■ **TASK BRIEF**: Count the lines in the data below that contain the word "agent" and give only that number.

■ **SOURCE DATA**:
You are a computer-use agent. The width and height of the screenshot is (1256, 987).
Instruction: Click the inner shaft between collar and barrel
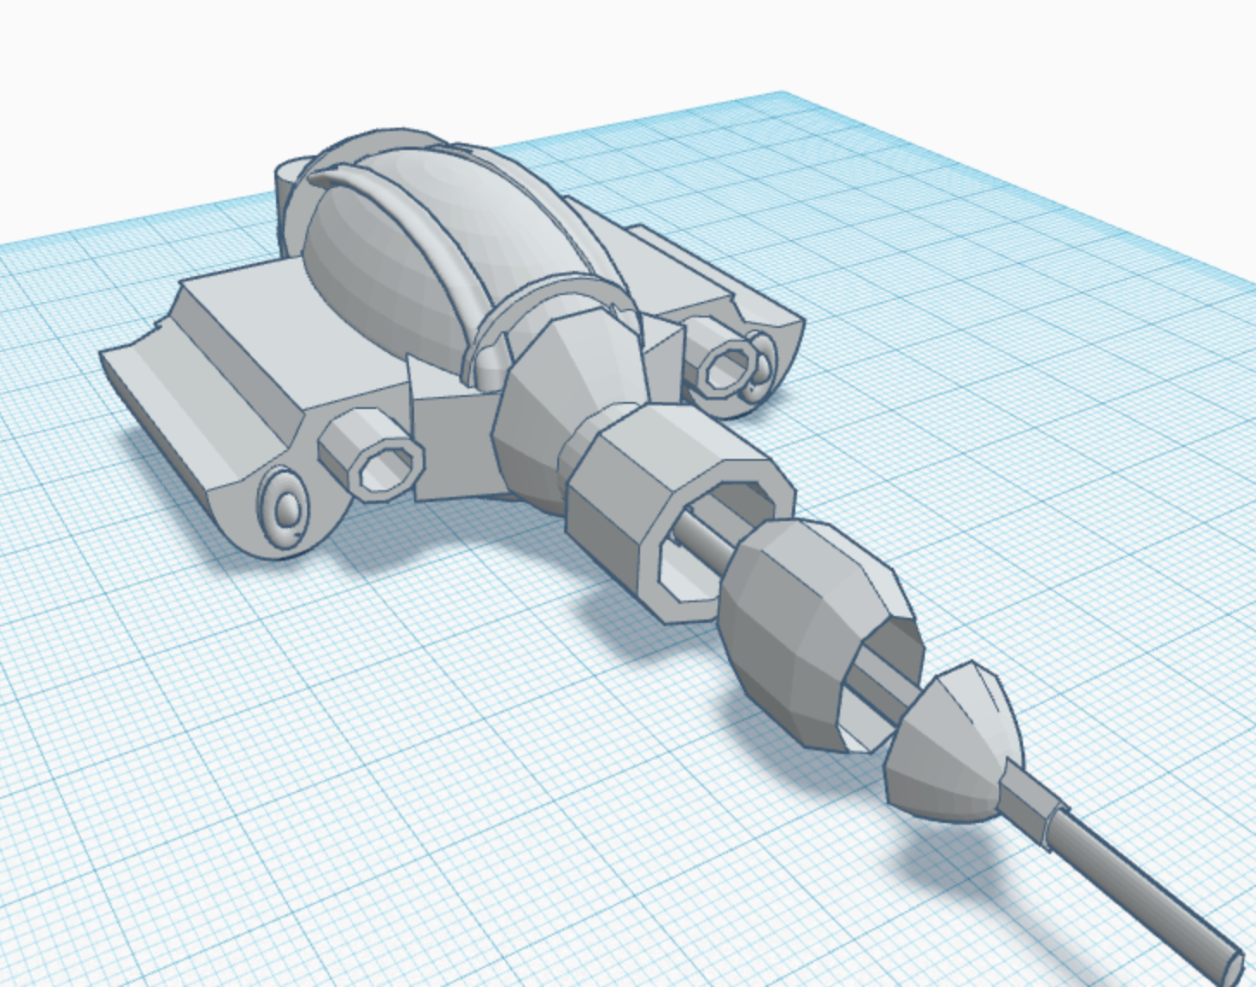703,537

* * *

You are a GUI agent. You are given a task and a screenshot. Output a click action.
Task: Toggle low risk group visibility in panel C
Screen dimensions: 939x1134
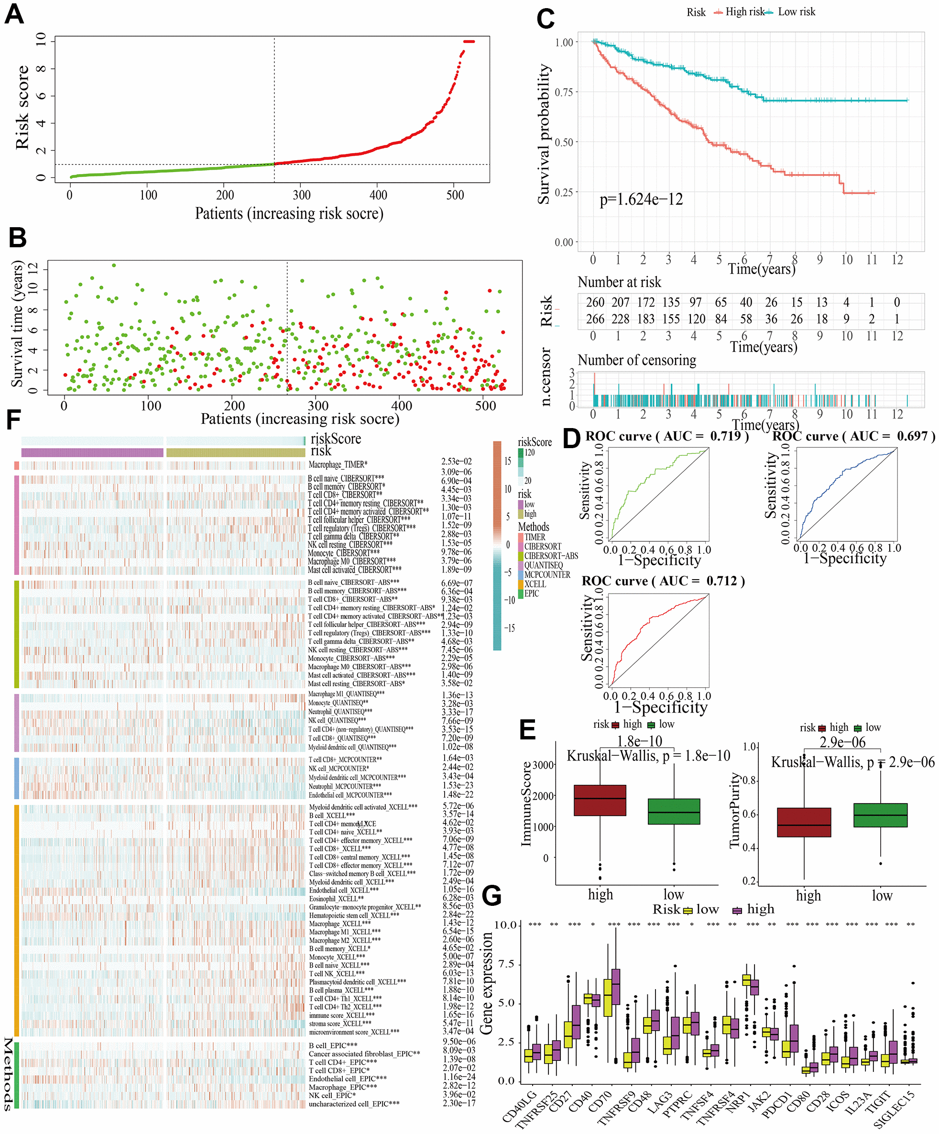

==

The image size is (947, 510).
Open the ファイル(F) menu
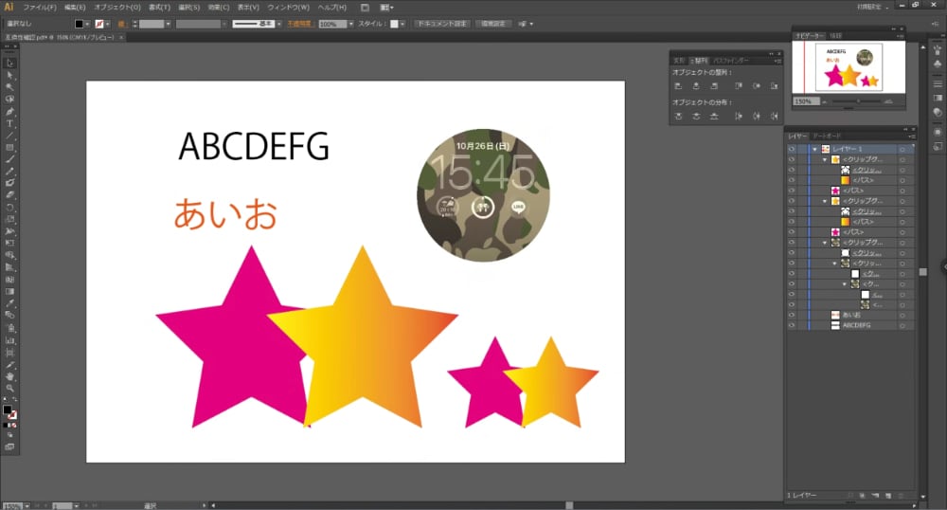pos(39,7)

■ **OUTPUT FOR THIS EXERCISE**: 2